Goal 5 – Co-develop a game and publish it to the Scratch WebSite
Okkk…. Now it was MY time to Shine!! I quickly grabbed back the drivers seat and went on to create an actual game in Scratch (The inner geek acting in me). The kids helped me to pick the theme (once again dog related). We decided to make a game where our dog Thor was eating all the goodies (Candy, Cookies, and Cake). Realize that my kids have a lot of experience with getting tackled by this 40 lb brute if they ever dare to venture around the floor with food in their hands. The boys learned this harsh lesson early on, but my daughter (age 1) is still in the learning process unfortunately.

My 6 year old did the Wuff sound for the game, while my younger son came up with the idea of making Thor get “fatter” as he ate more food and “smaller” as he missed food. Unfortunately, they couldn’t sit and watch me develop the program because well, it took me to long (couple of hours at most). I think it only took that long due to the learning curve I had with Scratch myself. In the and I was pleased with the end result (My wife was not so impressed). While I found scratch lacking in some ways (lack of functions, re-use, objects, encapsulation, polymorphism, etc…) the composition capabilities where impressive and the ways it dealt with expressions and variables visually. Moreover, building parallel threads in Scratch came naturally to the point that you weren’t even aware that you were doing it, which is the first time I can say I have seen that in an IDE.

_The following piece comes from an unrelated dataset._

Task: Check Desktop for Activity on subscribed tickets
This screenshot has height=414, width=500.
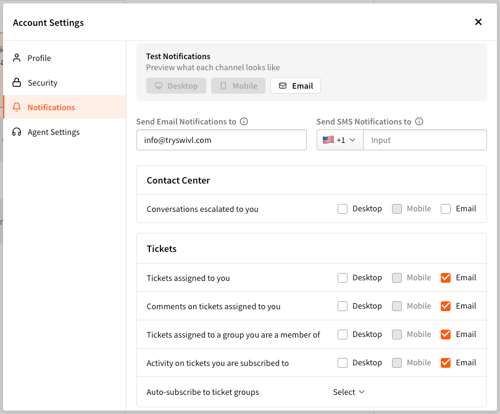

Finally, another great aspect of the Scratch experience was the ease with which it enables you to publish and share code through a Scratch hosted service. You can find tons of great applications and examples at –> http://scratch.mit.edu/. This was yet another great lesson for the kids. They can investigate games out their on scratch and easily download the source and see how it works. Now I don’t think my kids quite grasp all of that yet, nor do they quite know the process of downloading the code themselves and opening it within the Scratch IDE, but I see it as a great foundation for working in a more open and collaborative development environment.